Hampir tiga jam, saya sowan ke Pesantren Jamsaren Solo. Duduk di serambi masjid. Menyusuri teras-teras asrama santri. Melihat kamar, ruang kelas, tempat wudhu, hingga kamar mandi santri. Sembari berkeliling pondok, terbayang dua ratus tujuh puluh tahun yang lalu (1750 M), di sudut-sudut itu Kiai Jamsari mendidik para santri. Dan di hari-hari tertentu, Sinuwun Pakubuwono IV berkunjung.
Ketika Perang Jawa yang dipimpin Pangeran Diponegoro meletus (1825-1830), pesantren Jamsaren diserbu pasukan Belanda. Diobrak-abrik keberadaannya. Hingga terpaksa, Kiai Jamsari II beserta 50 santrinya terusir dari pesantren. Hingga kini tidak diketahui rimbanya. Tak pelak, puluhan tahun (1830-1878), Jamsaren sunyi senyap. Mati suri tersimpan degup dakwahnya. Hingga pada akhirnya, tahun 1878, Kiai Idris, murid kinasih Kiai Sholeh Darat Semarang datang. Menyalakan kembali obor keilmuan Jamsaren.

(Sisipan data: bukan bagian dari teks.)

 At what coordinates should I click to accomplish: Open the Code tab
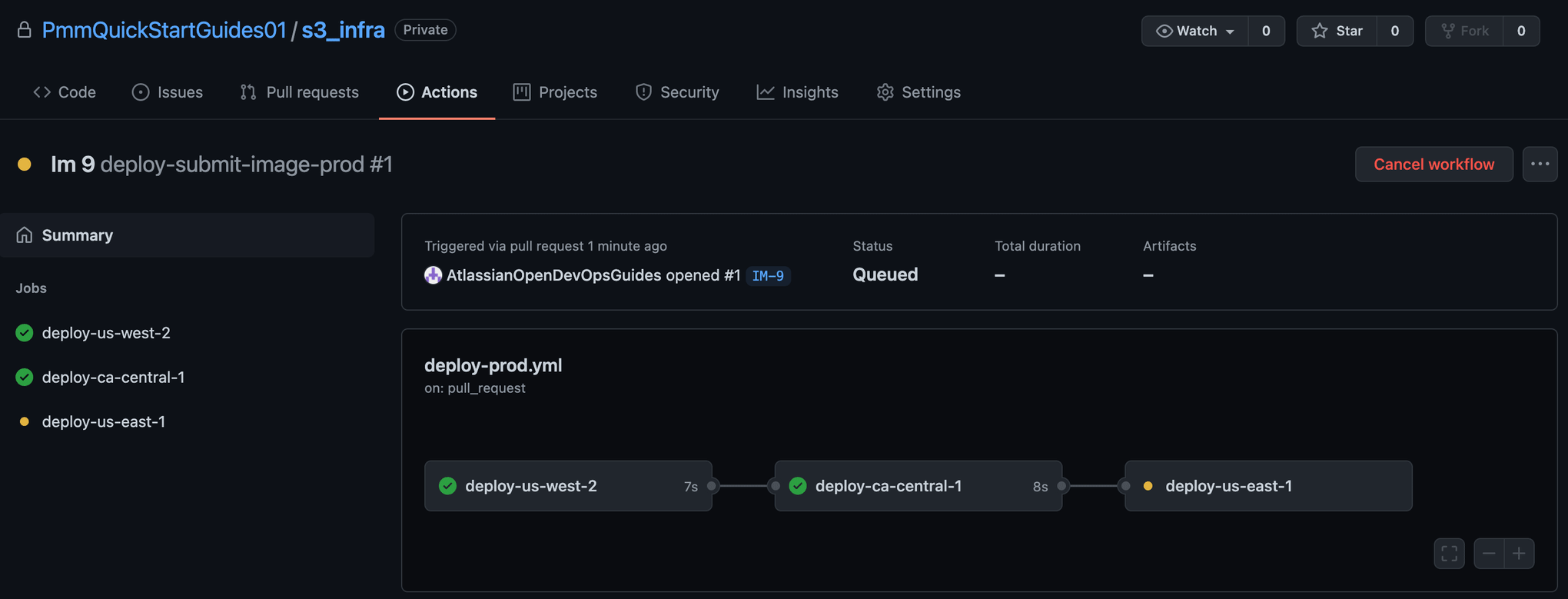click(x=65, y=92)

Beragam ilmu dan kitab didaras. Mulai dari ilmu tajwid, tauhid, tasawuf, nahwu, sharaf, tarikh, fikih, tafsir, hingga hadis. Terbayang santri dari penjuru Nusantara hingga Asia Tenggara antusias mengikuti sorogan, bandongan, dan wetonan. Halaman-halaman Fathul Qarib, Fathul Mu’in, hingga Fathul Wahhab dan ragam kitab lainnya ditelaah huruf perhuruf. Dibaca, dimaknai, dimurodi, dipahami, diperbincangkan, dan dipraktikkan. Masjid berjubel jamaah, wirid, dan qiyamul lail. Amalan Thariqah Syadziliyah ditapaki laku hidup santri.
Dan di tengah rutinas keilmuan Jamsaren itulah, kita mendapati tokoh pergerakan dan tokoh bangsa menempa dirinya. Ada di antaranya Kiai Manshur Popongan Klaten, Kiai Dimyati Termas Pacitan, Syaikh Ahmad al-Hadi Bali, Kiai Arwani Amin Kudus, Kiai Abdul Hadi Zahid Langitan Tuban dan masih banyak lagi. Pasca itu, datang generasi Prof. Munawir Sadzali, Kiai Zarkasyi Gontor, Kiai Hasan Ubaidah pendiri LDII, Prof. Amin Rais, Prof. Kiai Miftah Faridl Bandung, dan tentunya masih banyak tokoh lainnya.
Itulah imaji singkat Pesantren Jamsaren. Pondok tertua di Jalan Veteran 263 Serengan Surakarta. Pesantren yang didirikan tahun 1750 dengan diawali oleh langgar kecil yang dibangun oleh Pakubuwono IV. Roda penggeraknya dipimpin oleh Kiai Jamsari dari Banyumas. Dari nama Kiai Jamsari inilah, nama Pesantren Jamsaren disandangkan. Pondok Pesantren Jamsaren, Inspirasi yang harus kita gali dan mengerti.